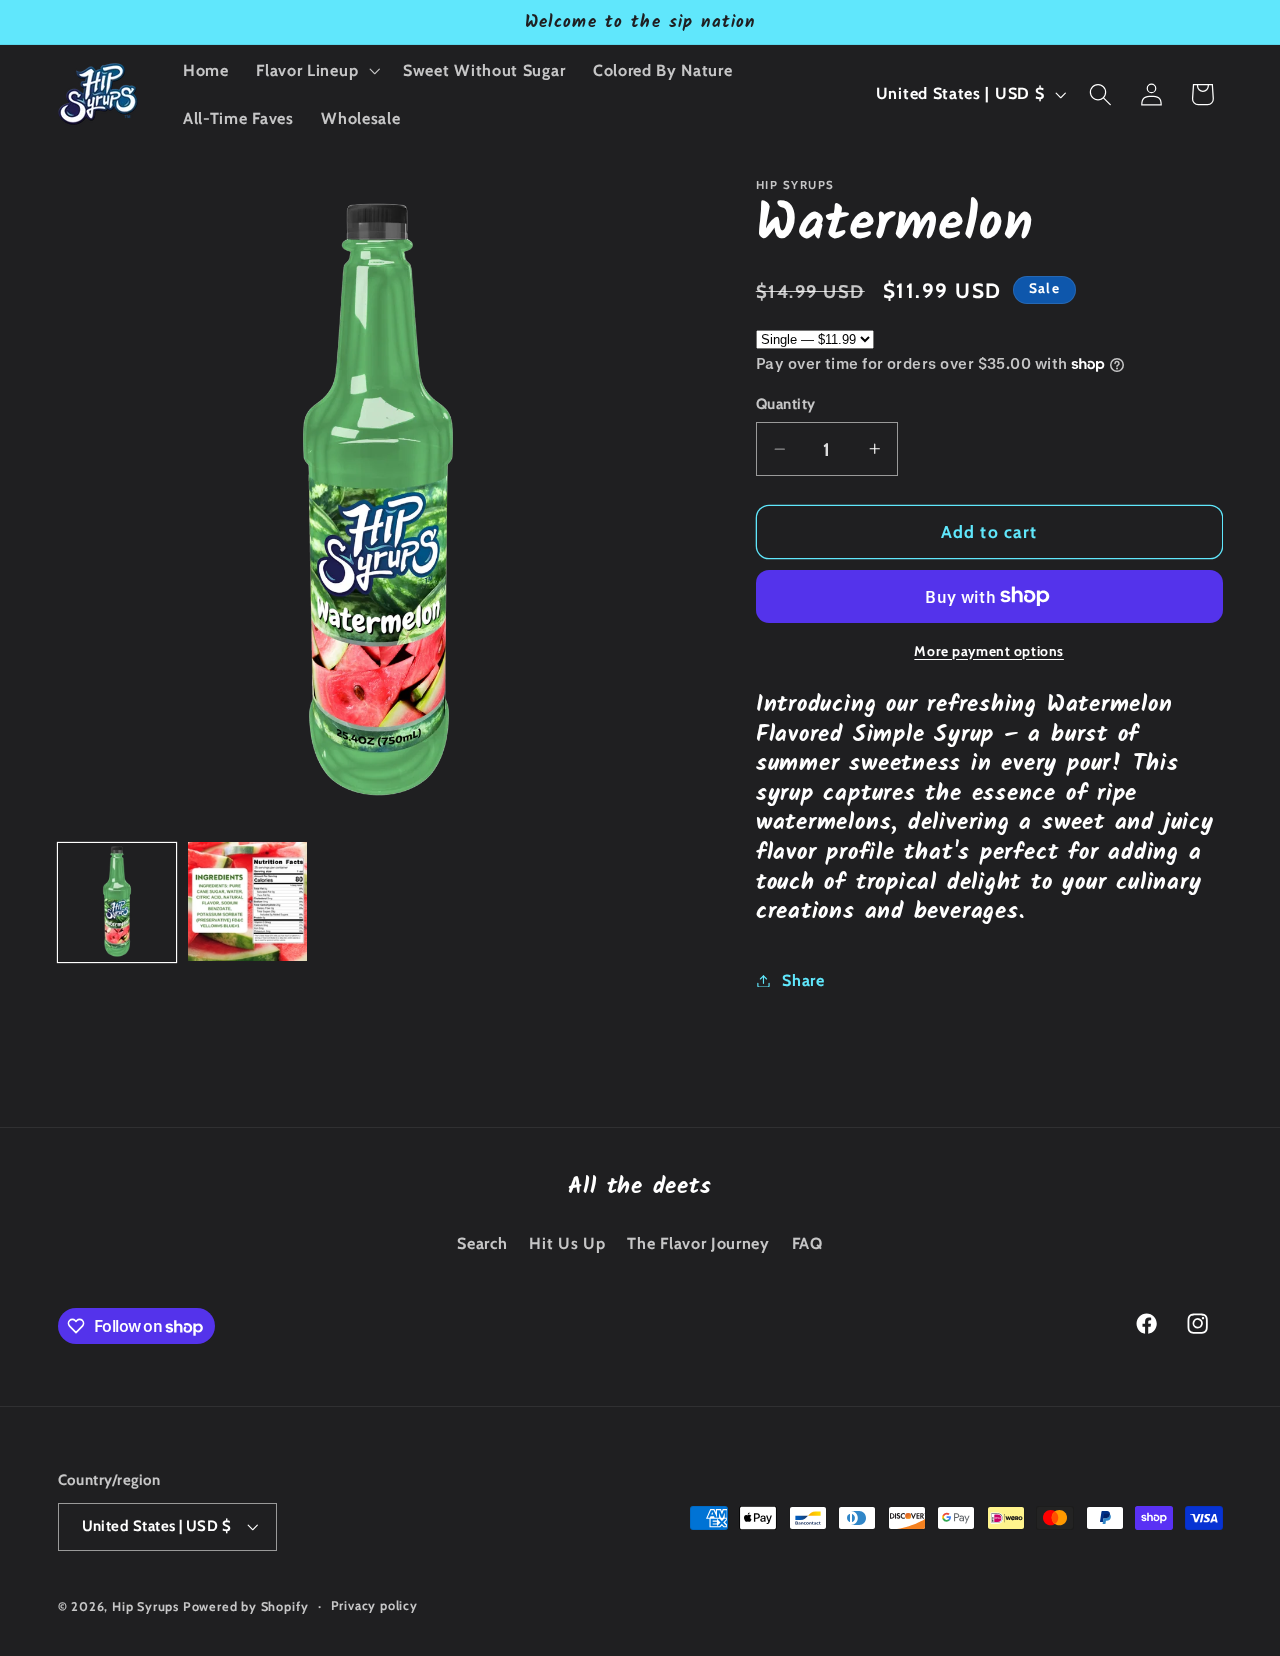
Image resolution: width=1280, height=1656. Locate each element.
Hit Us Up (567, 1243)
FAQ (807, 1243)
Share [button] (803, 980)
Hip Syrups (145, 1606)
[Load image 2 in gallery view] (247, 901)
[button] (315, 70)
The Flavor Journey (698, 1243)
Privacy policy (374, 1605)
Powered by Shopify (246, 1606)
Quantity (786, 404)
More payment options (989, 650)
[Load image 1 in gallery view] (117, 901)
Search (482, 1243)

* * * * * * *

» Task prompt
From the records above, transcribe without alteration every line from the one with "Hit Us Up (567, 1243)" to the one with "Quantity (786, 404)", inclusive.

» Answer
Hit Us Up (567, 1243)
FAQ (807, 1243)
Share [button] (803, 980)
Hip Syrups (145, 1606)
[Load image 2 in gallery view] (247, 901)
[button] (315, 70)
The Flavor Journey (698, 1243)
Privacy policy (374, 1605)
Powered by Shopify (246, 1606)
Quantity (786, 404)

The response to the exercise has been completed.